Katie Rose from the Centre for Public Impact talks about the revolutionary, but realistic, way local authorities can deliver children’s social care.
In England today, some 700,000 children lack a safe or stable home. For these children, social workers play a crucial role in laying the foundations for a better future. But currently, the system is impeding social workers from doing their best work with children and families.
We spoke with more than 100 social workers who told us that the work is too bureaucratic and the service is gripped by a command and control culture, with excessive layers of management and a focus on data that is removed from their actual work.
As one team manager said, ‘there are too many eyes and not enough hands’ and a social worker put it ‘I have no time to prioritise my relationships with families; which is what I came into the job to do’.
These issues have existed for decades, and many local authorities are trying innovative approaches to remove barriers. But there is a wide consensus in the sector that still too much gets in the way for social workers, limiting how much support can be given to children and families.
The Centre for Public Impact UK (CPI UK) partnered with Frontline and Buurtzorg UK & Ireland to work with social workers across the country to think about what a system would look like that prioritised relationships, empathy and enabled social workers.
We worked with social workers and practitioners from across local authorities in England, as well as many social work professionals from Ofsted, BASW, Children England and the Family Rights Group, to design a revolutionary, but realistic way for local authorities to deliver children’s social care differently.
The result is a new blueprint for children’s social care; a model that local authorities could consider when reviewing their own social care systems and cultures. Implementing this model would cost a local authority no more to run and complies with existing regulation and legislation.
A very different system
The blueprint outlines a very different system to what exists in many local authorities today. It presents a world where the majority of decision rights on cases would sit with the social workers who work directly with children and families.
Social workers would work in teams of eight, and cover a specific geographic patch, enabling them to build strong links with local services and understand the context of their families better.
These teams, referred to as ‘Family Facing Teams’ in the blueprint, are self-managed, meaning there is no traditional management system in place, and a budget is controlled by the team to spend on day-to-day case matters.
Oversight and supervision is provided by all team members, as peers, and if one member is more experienced, the team can decide to allocate fewer cases to that member so they can give more time to reflective supervision.
As there is no hierarchy, former team managers would sit within these teams and hold cases, increasing the number of practitioners working with children and families.
The rest of the system is then set up around these Family Facing Teams and exists to support, not manage, the social workers in them. Four teams make up this support structure:
Only the Strategy Team has any decision rights over cases held by social workers; the other teams exist to solely support the Family Facing Teams.
The Strategy Team’s decision rights also only cover the most significant outcomes for a child or family, or most resource intensive, like deciding to place a child or initiate court proceedings.
Great potential to improve things for children and families
Decision right boundaries would be clearly defined to reassure social workers about the decisions they can make, to give them confidence that they can build and sustain meaningful relationships.

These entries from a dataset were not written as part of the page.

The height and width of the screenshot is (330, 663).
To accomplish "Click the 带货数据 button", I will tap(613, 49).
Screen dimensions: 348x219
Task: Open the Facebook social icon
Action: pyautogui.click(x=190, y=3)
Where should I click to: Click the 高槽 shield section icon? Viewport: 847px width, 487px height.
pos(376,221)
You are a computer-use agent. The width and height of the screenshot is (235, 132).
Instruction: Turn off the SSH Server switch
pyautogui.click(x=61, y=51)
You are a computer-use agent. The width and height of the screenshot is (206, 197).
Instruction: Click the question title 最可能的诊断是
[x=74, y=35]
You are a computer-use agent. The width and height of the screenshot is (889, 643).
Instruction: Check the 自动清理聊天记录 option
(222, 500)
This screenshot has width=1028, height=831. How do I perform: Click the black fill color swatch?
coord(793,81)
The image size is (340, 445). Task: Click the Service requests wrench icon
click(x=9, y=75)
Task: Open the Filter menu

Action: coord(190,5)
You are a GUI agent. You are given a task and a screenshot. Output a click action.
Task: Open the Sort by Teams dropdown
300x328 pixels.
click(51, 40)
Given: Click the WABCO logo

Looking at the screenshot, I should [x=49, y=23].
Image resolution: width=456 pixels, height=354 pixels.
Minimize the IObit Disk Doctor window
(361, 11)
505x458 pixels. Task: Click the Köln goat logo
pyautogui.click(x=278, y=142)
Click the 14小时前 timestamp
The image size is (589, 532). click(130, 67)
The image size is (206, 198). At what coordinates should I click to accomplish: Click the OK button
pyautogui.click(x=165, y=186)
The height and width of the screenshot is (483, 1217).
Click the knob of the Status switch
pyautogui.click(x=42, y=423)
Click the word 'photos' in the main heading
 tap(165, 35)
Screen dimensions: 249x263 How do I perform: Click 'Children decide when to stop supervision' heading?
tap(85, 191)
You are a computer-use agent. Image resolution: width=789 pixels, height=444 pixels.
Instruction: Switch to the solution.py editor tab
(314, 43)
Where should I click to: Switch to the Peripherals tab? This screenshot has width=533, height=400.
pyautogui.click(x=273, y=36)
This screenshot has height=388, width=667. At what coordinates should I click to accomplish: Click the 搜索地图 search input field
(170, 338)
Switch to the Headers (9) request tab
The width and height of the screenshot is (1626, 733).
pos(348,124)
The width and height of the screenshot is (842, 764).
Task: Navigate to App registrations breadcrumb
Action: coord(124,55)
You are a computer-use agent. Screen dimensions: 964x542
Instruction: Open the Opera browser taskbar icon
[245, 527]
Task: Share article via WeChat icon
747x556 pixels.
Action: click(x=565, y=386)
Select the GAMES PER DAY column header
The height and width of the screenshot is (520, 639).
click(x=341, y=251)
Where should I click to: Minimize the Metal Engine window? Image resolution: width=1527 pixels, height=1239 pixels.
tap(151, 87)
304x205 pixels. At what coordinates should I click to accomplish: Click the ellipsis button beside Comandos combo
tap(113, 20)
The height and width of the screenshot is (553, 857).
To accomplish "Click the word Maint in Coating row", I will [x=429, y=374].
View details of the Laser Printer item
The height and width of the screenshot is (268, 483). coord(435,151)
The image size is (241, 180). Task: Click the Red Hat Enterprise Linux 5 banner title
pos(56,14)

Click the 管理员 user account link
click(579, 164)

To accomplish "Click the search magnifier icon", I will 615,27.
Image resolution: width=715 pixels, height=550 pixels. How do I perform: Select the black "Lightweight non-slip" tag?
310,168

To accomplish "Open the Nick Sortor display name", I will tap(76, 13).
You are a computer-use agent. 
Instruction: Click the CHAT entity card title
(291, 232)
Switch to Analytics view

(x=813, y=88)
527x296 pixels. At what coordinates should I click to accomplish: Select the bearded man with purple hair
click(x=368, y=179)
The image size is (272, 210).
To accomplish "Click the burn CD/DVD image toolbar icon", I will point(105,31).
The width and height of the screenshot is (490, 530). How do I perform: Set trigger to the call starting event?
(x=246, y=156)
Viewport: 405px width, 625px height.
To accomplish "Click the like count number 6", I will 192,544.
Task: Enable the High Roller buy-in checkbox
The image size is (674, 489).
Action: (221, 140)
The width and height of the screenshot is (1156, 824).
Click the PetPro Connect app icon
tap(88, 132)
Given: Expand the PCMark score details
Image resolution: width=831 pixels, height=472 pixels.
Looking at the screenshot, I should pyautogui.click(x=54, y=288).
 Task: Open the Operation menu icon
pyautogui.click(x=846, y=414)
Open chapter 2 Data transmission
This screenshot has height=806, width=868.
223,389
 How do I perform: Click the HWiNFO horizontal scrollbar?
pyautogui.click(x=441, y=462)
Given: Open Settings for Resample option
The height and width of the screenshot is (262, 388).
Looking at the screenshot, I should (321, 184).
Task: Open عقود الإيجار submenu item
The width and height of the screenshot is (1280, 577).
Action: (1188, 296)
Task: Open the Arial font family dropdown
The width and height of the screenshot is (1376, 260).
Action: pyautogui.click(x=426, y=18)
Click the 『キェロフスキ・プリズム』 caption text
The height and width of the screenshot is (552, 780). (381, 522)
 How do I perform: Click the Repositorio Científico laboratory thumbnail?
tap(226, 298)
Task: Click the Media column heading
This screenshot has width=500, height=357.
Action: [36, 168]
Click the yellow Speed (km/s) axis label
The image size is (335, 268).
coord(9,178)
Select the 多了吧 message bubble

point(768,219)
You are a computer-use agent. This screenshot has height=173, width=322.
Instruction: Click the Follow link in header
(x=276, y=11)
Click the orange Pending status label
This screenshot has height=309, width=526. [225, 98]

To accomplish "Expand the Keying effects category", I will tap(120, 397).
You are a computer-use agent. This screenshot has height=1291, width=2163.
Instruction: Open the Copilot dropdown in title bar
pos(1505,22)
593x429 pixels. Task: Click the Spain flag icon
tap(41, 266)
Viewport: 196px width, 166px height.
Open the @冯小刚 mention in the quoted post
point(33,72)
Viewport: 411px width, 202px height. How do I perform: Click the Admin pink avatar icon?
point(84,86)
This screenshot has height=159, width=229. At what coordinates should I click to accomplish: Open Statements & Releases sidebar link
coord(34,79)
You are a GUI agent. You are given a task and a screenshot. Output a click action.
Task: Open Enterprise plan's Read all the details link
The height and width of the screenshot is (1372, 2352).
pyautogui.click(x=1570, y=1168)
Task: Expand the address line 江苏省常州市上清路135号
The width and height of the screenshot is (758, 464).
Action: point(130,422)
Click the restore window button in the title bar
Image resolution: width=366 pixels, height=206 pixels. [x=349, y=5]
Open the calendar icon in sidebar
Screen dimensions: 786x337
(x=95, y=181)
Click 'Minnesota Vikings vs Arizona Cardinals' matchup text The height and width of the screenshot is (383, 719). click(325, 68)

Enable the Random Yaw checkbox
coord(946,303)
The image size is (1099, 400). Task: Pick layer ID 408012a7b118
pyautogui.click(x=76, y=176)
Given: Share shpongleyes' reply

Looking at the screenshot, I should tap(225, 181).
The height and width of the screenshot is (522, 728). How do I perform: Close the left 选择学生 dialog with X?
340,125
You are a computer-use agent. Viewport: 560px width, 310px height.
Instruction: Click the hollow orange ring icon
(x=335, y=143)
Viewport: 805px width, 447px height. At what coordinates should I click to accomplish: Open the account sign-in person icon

This way of structuring a children’s social care service offers great potential to improve things for children and families, as well as the social workers that work with them.
When modelled onto an existing local authority’s system, the potential benefits of transitioning were huge. Due to time saved through cutting bureaucracy and reducing travel time between visits, social workers would be able to spend 60% more time with children and families, dramatically increasing their ability to work with them to produce positive outcomes.
Time spent for supervision could also increase by 46%, and there would be a reduction in caseloads, because of increasing the number of case holding practitioners to tackle the demand. Lastly, average years of experience in teams would increase by 21%, due to former team managers working in these teams; keeping those most experienced with working with children and families in practice.
The blueprint, therefore, offers a local authority a plausible path through the issues that exist because of the current system. But what is proposed is more than just a structural reshuffle.
It relies on trust and sharing power, moving from a culture of command and control to one of enablement. This presents a significant challenge for local authority leadership, who would need to pioneer and work to sustain this culture.
It is important to point out that the blueprint isn’t a panacea and is, in fact, a starting point. It is inspired by a model that some public sector organisations outside the children’s social care sector are trying to use, and are seeing incredible results for those the people they support.
And many of the local authority leaders, as well as social workers and team managers, in the sector are motivated to pursue changes in this direction and make this a reality.
This blueprint finally provides social workers with the potential to give the children and families they are working with, the care and support they deserve and need.